Reputation: 613
I have a CSV file as
AdvertiserName,Market
Wells Fargo,Gary INMetro Chicago IL Metro
EMC,Los Angeles CAMetro Boston MA Metro
Apple,Cupertino CA Metro
and the expression in regex is
res <-
gsub('(.*) ([A-Z]{2})*Metro (.*) ([A-Z]{2}) .*','\\1,\\2:\\3,\\4',
xx$Market)
And now the 'Market' column is like 'Gary IN MetroChicago IL Metro' instead of 'Gary INMetro Chicago IL Metro' and the CSV file is like
AdvertiserName,CampaignName
Wells Fargo,Gary IN MetroChicago IL Metro
EMC,Los Angeles CA MetroBoston MA Metro
Apple,Cupertino CA Metro
How to modify the expression in regex so as to get the desired output as
AdvertiserName,City,State
Wells Fargo,Gary,IN
Wells Fargo,Chicago,IL
EMC,Los Angeles,CA
EMC,Boston,MA
Apple,Cupertino,CA
New to R. Any help is appreciated.
Upvotes: 1
Views: 92
Reputation: 81753
Here's a way with strsplit
:
# read file
dat <- read.csv("filename.csv", stringsAsFactors = FALSE)
# split strings
splitted <- strsplit(dat$CampaignName,
"( (?=[A-Z]{2}))|((?<=[A-Z]{2}) [A-Z][a-z]+)", perl = TRUE)
# [[1]]
# [1] "Gary" "IN" "Chicago" "IL"
#
# [[2]]
# [1] "Los Angeles" "CA" "Boston" "MA"
#
# [[3]]
# [1] "Cupertino" "CA"
# create one data frame
setNames(as.data.frame(do.call(rbind,
mapply(cbind,
dat$AdvertiserName,
lapply(splitted, function(x)
matrix(x, ncol = 2, byrow = TRUE))))),
c("AdvertiserName", "City", "State"))
# AdvertiserName City State
# 1 Wells Fargo Gary IN
# 2 Wells Fargo Chicago IL
# 3 EMC Los Angeles CA
# 4 EMC Boston MA
# 5 Apple Cupertino CA
Upvotes: 2
Reputation: 16099
This is a bit dirty. Edits welcome.
# Read in the csv file (saved here as a .txt) to
y <- readLines("Stackoverflow20140226.txt")
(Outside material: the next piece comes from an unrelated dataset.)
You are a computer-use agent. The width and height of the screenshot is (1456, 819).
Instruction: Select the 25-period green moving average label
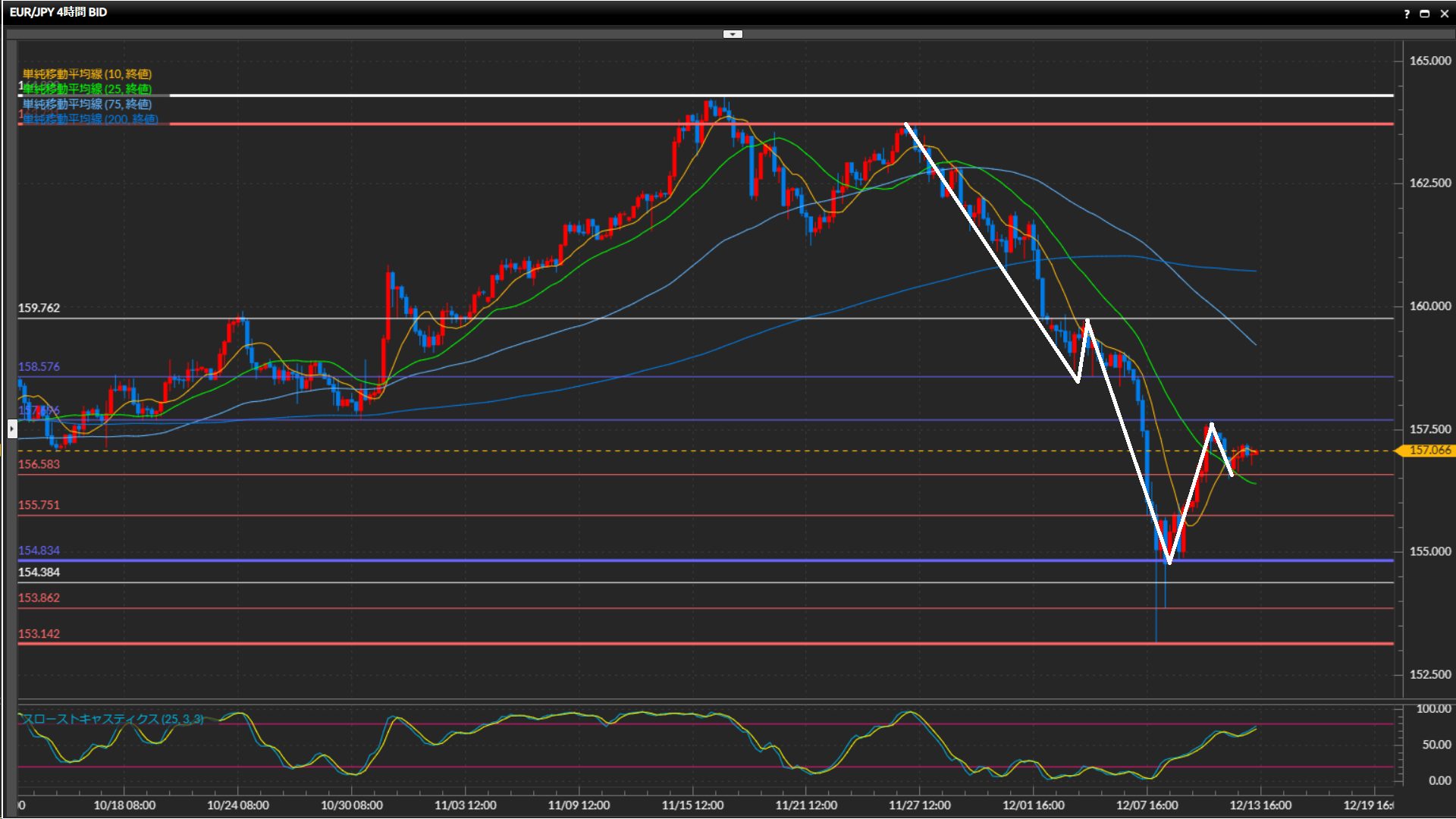pos(87,89)
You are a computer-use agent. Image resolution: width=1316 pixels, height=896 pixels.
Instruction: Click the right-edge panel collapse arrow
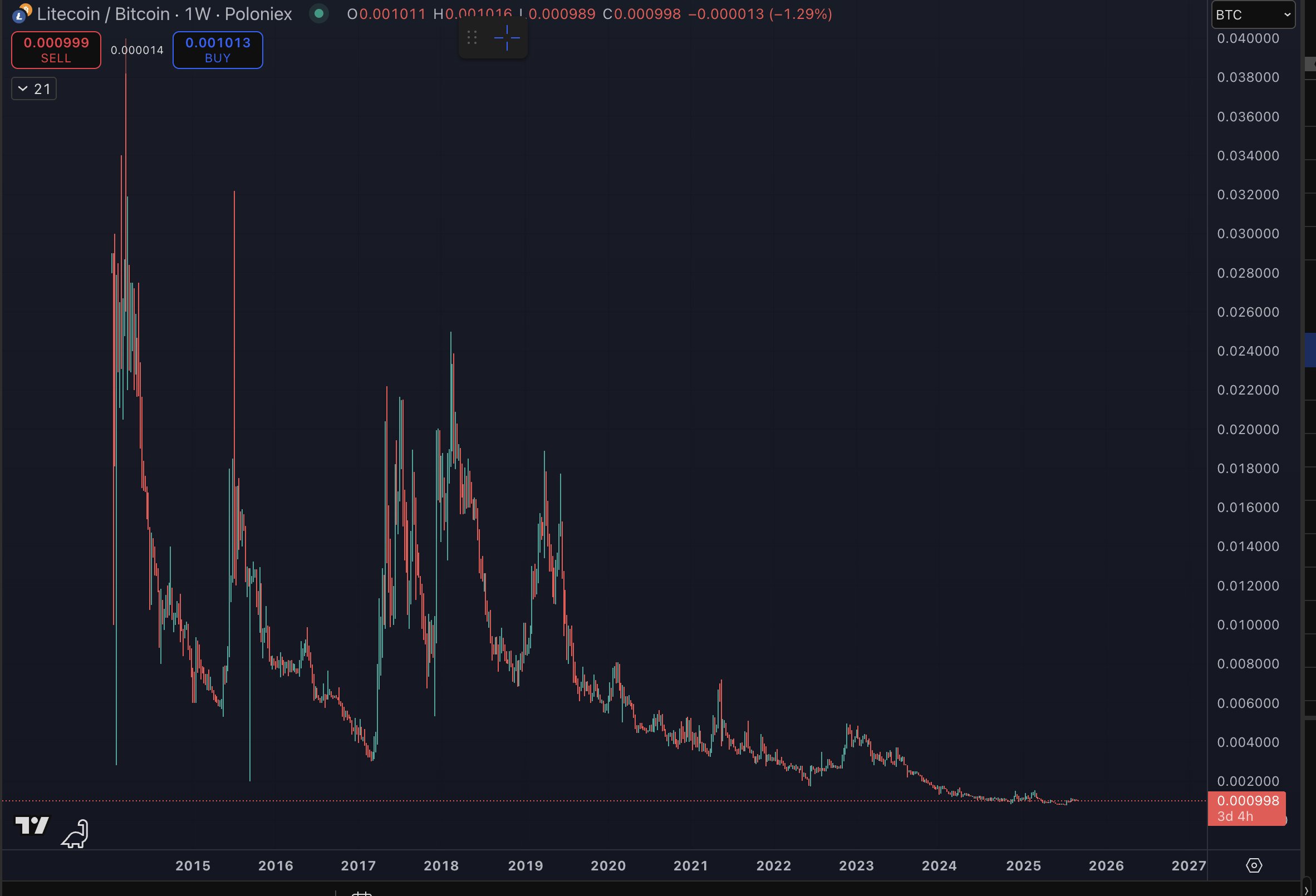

# Every time see a state, shove a comma in
for (i in seq(y)){
y[[i]] <- gsub("([A-Z]{2}) ", "\\1, ", y[[i]])
}
tf <- tempfile()
writeLines(y, tf)
# Trick the csv file into thinking there are more columns
ncol <- max(count.fields(tf, sep = ","))
x <- read.csv(tf, fill = TRUE, header = FALSE, skip=1,
col.names = paste("V", seq_len(ncol), sep = ""))
unlink(tf)
# Use reshape to melt the data frame
library(reshape2)
xx <- melt(x, id.vars=1, measure.vars = 2:ncol(x))
xx$variable <- NULL
names(xx) <- c("AdvertiserName", "CampaignName")
xx
AdvertiserName CampaignName
1 Wells Fargo Gary IN
2 EMC Los Angeles CA
3 Apple Cupertino CA
4 Wells Fargo MetroChicago IL
5 EMC MetroBoston MA
6 Apple Metro
7 Wells Fargo Metro
8 EMC Metro
9 Apple
Upvotes: 0